Developing collaborations in Industrial IoT workshop


The Industrial IoT workshop was held at the Siemens-University of Sheffield MindSphere Lounge on 19 June 2019.

Attendees from across 12 UK universities attended a one-day workshop to consider barriers to the exploitation of Internet of Things (IoT) technology.

Participants submitted specific impact challenges and case studies in advance with a view to collaboratively assessing problems faced and developing possible paths to exploitation.

A follow up ‘Barriers to IoT’ document will now be produced as will a document on ‘Guidance for pathways to impact in IoT proposals’.

People working in the MindSphere Lounge, Sheffield

Identifying shared barriers

The Pitch-In workshop ‘Developing collaborations in Industrial Internet of Things (IIoT)’ aimed to develop an understanding of problems faced in the exploitation of Internet of Things (IoT) research and expertise. It emphasised the role academia can play in such collaborations, building an academic community around IoT knowledge exchange interests and explicitly fostering collaboration.

Academics and knowledge exchange professionals from 12 UK universities convened at the University of Sheffield, alongside representatives from Pitch-In’s industrial partner, Siemens.

Attendees reviewed experience of the barriers to exploiting IoT, with particular emphasis on knowledge exchange. For example, what stops academia spinning off companies exploiting IoT research, or providing intense IoT consultancy support to business, or collaborating with other higher education institutions (HEIs) or businesses? What actually stops businesses procuring IoT based solutions? How might academia help?

A number of common themes were identified around resource access, security and GDPR regulations, culture change and ensuring the development of a shared vision.

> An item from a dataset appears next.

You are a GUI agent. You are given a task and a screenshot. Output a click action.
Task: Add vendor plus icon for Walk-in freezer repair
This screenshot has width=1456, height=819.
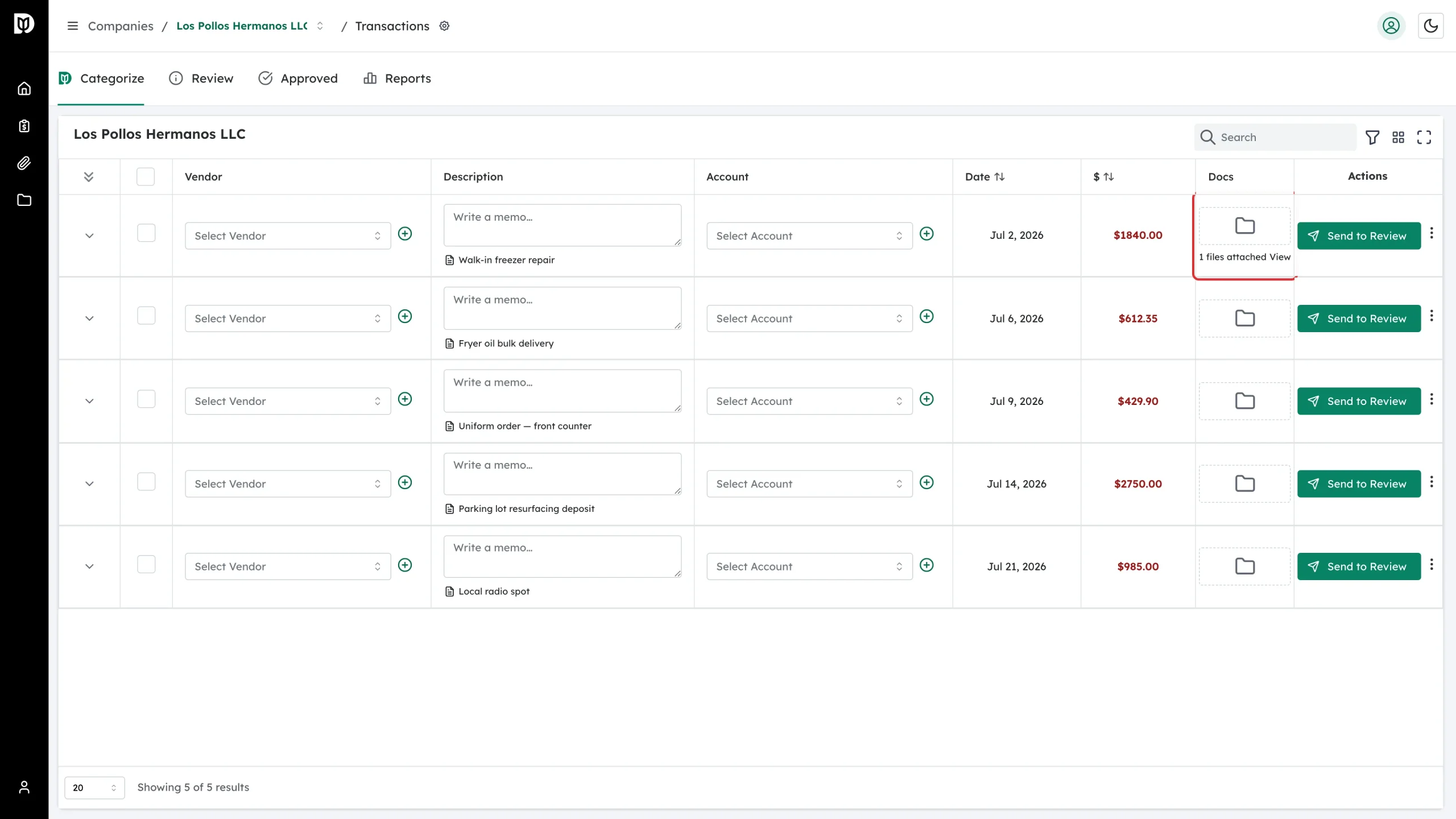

Consideration was also given to reverse engineering a ‘worst-case scenario’ project to further highlight some of these challenges including: training needs, delivery timescales, and financial pressures.

“The workshop confirmed unified problems with collaboration which I will take back to my wider team.”
– Attendee feedback

Addressing IoT exploitation and skills needs

To address how academic IoT research and expertise might be better exploited, attendees submitted and reviewed impact challenges, voting on common themes to develop collaboratively at the workshop. Amongst these challenges were inclusively designed ‘smart care homes’ to maintain independent living for longer, IoT opportunities for environmental monitoring such as flood and fire prediction, support to upskill existing management and leadership teams within SMEs, and autonomous operation for manufacturing.

Utilising knowledge and expertise from different application domains enabled groups to identify wider opportunities than might otherwise have been considered, taking proposals away for further consideration.

The final speed-dating’ session drew together groups with broad overlapping interests to consider their overarching goals and research questions, reviewing what skills would be required to achieve their aims and formulate future IoT grant proposals.

“As someone who is new to IoT today has been an excellent introduction and chance to meet potential collaborators.”
– Attendee feedback

Working group in discussion

Outcomes and next steps

The input from attendees (prior to and at the event) will complement existing Pitch-In activity to produce a comprehensive summary of barriers to IIoT take up and further exploitation. We also aim to produce a guidance document for writing IIoT pathways to impact statements for UK Research and Innovation (UKRI) proposals. Drafts will be produced with attendees (and others) invited to collaborate and propose further improvements.

On the day, 90% of the feedback was very positive relating to networking opportunities, interesting topics and a well-structured workshop with a good environment for collaborations. Recommendations will be taken on board regarding the creation of a community ‘expert finder’ across UK universities and further consideration for the sharing of resources and demonstrators.